Sometimes we wake up in the middle of the night with a feeling that makes no sense.

It might be guilt.

But it might also be sadness, frustration, fear, dread, or shame.

For me, it was guilt this time.

Nothing dramatic had happened that day.
In fact, it had been a beautiful day filled with meaningful moments.

Yet there it was—scratching at my mind in the dark.

You know the feeling.

When something begins whispering:

You should have done more.
You should have known better.
You should have…

And before you know it, your mind has turned against you.

Most of us do what I’ve done many times before.

We push it away.
We get up the next morning and move into our day, hoping the feeling fades.

And it usually does.

Until the next quiet moment.
Or the next night.

Because guilt that isn’t understood rarely disappears.

It just waits.

What If Guilt Isn’t an Accusation?

What if guilt isn’t an accusation?

What if it’s simply a signal that something inside us wants attention?

That something is unfinished.
That something deserves to be looked at more closely.

And perhaps guilt itself is not the enemy.

Perhaps it is one of the quiet qualities of being human.

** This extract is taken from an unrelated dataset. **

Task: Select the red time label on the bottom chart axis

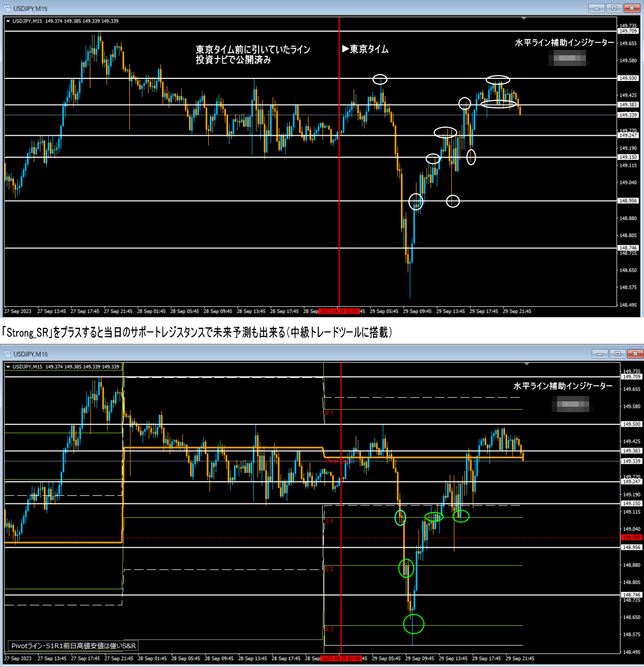Action: point(341,658)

Because guilt only visits the hearts of people who still care
about how they show up in the world.

It reminds us that we are connected—
to our choices,
to our relationships,
and to the kind of person we want to be.

The Power of Writing It Out

For me, the only way through these moments is to write.

Not a story.
Not a performance.

Just the facts.

What happened?
What did I know at the time?
What didn’t I know?
What story am I telling myself about it now?

And this part matters:

It’s not about handling yourself with kid gloves.
But it’s also not about being abusive.

It’s about honesty.

Clean. Clear. Unembellished truth.

When I wrote Wholly Sober, I didn’t sugarcoat my choices or behavior.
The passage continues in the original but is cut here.